Rabu, 15 Desember 2010

Adab Guru-Murid

Dalam Ihyâ’ ‘Ulûm-i ‘l-Dîn, juga kupasan mengenai sopan-santun orang yang mengajar dan belajar (guru-murid). Di sini kita sering sekali mendengar tentang etika hubungan antara guru dengan murid di pesantren, yang dalam beberapa hal membuat mati ilmu pengetahuan. Ada sebuah buku yang sangat terkenal di pesantren, yaitu Ta‘lîm-u 'l-Muta‘allim, yang mengajarkan bahwa murid pantang membantah guru. Kalau murid membantah bisa dikutuk guru, dan ilmunya tidak akan bermanfaat. Ta‘lîm-u 'l-Muta‘allim, oleh Prof. Mukti Ali pernah diangkat sebagai persoalan pembahasan untuk mengerti hubungan guru-murid, yang di pesantren menimbulkan ekses tidak produktif. Di kalangan pesantren, perkataan yang paling mengerikan dari seorang guru adalah, "ilmumu tidak bermanfaat!" Itu berarti "kutukan". Ini salah satu ekses dari al-Ghazali. Ekses, sebab al-Ghazali sendiri tidak bermaksud demikian.

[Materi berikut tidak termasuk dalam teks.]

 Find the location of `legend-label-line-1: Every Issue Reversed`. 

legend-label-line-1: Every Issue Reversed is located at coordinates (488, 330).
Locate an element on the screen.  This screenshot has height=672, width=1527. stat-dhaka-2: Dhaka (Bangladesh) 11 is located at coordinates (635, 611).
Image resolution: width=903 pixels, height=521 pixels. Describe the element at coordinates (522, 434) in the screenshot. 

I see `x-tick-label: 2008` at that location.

Bahkan al-Ghazali sendiri sangat kreatif sebagai murid, sehingga sering terkesan seperti menentang gurunya. Sampai-sampai terjadi 6.000 perbedaan pendapat dengan gurunya--seperti yang terjadi antara Imam Syafi’i dengan Imam Malik. Sementara itu Abu Hanifah lebih mementingkan penalaran. Maka dengan mudah sekali dibayangkan perbedaan antara mazhab Maliki dengan mazhab Hanafi. Menurut Kiai Hasyim Asyari, perbedaan antara kedua mazhab itu menyangkut 14.000 bidang masalah. Kemudian tentang Ibn Hanbal, ia adalah murid Imam Syafi’i, tetapi kemudian mendirikan mazhab sendiri, yaitu mazhab Hanbali. Banyak sekali perbedaan mazhab Hanbali dengan mazhab Syafi’i. Kendati begitu, menurut Kiai Hasyim, keduanya tidak pernah saling bermusuhan, tidak pernah saling menyalahkan, dan tidak pernah saling mencerca, apalagi saling mengutuk.

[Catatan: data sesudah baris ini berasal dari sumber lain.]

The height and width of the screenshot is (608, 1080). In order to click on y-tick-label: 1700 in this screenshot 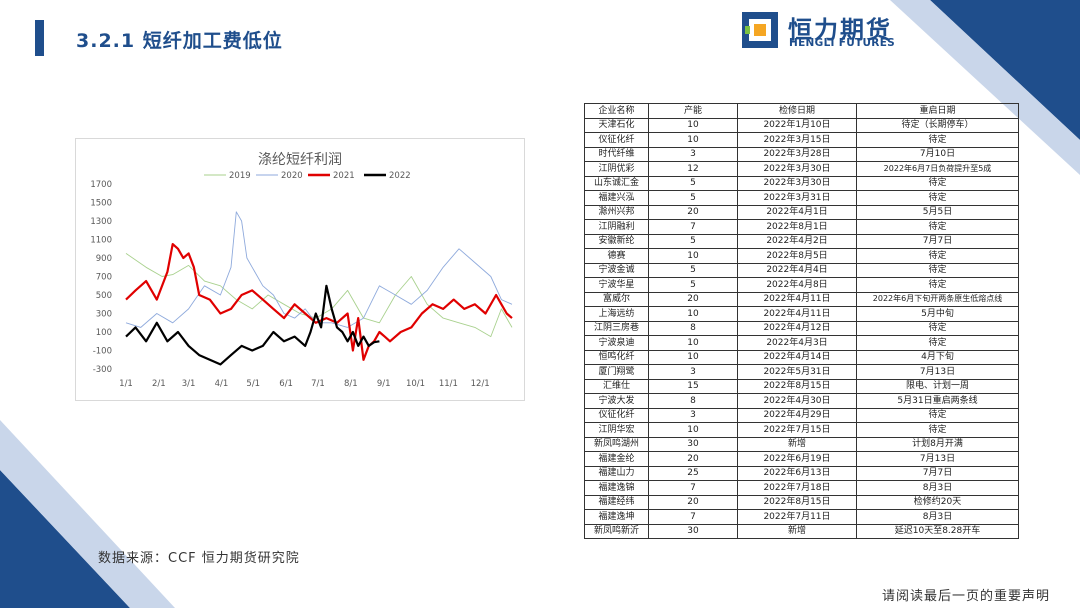, I will do `click(101, 185)`.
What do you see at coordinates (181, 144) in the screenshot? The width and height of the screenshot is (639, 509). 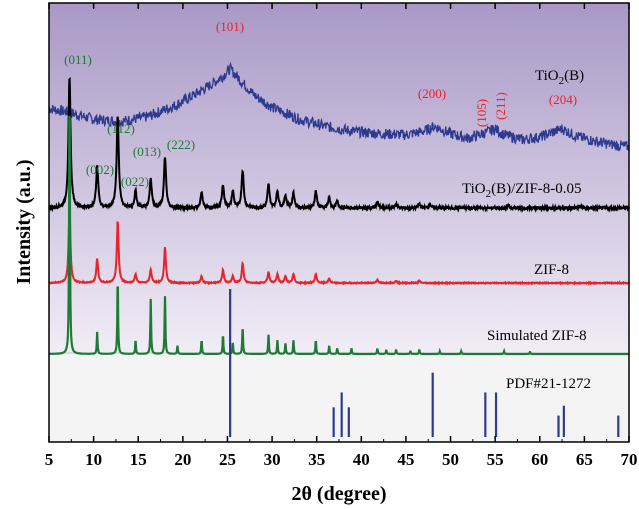 I see `annotation-zif8-5: (222)` at bounding box center [181, 144].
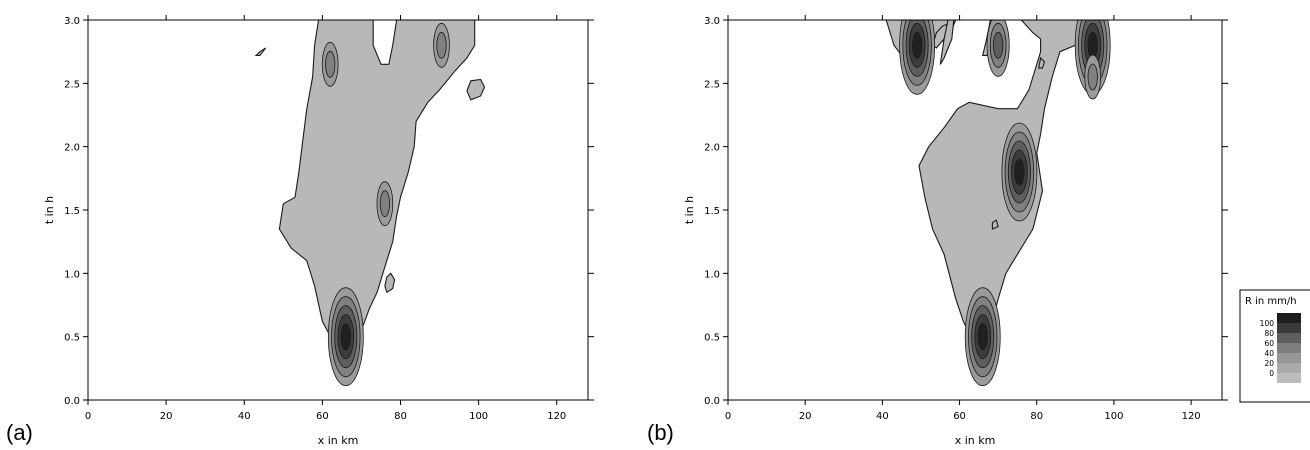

Ketika Abu Hanifah ditanya mengenai polemik dan serangan-serangan yang ditujukan kepadanya, dia dengan tenang mengatakan, “ternyata kita benar tetapi masih ada kemungkinan salah, pendapat orang lain salah, tetapi ada kemungkinan benar". Begitulah, dulu orang Islam menyikapi perbedaan pendapat. Karena itu sampai sekarang warisannya masih ada di kalangan para ulama, yaitu bahwa di ujung setiap persoalan selalu diucapkan wa ‘l-Lâh-u a‘lam-u bi ‘l-shawâb (hanya Allah yang mengetahui yang benar), dan kita tidak tahu apa-apa.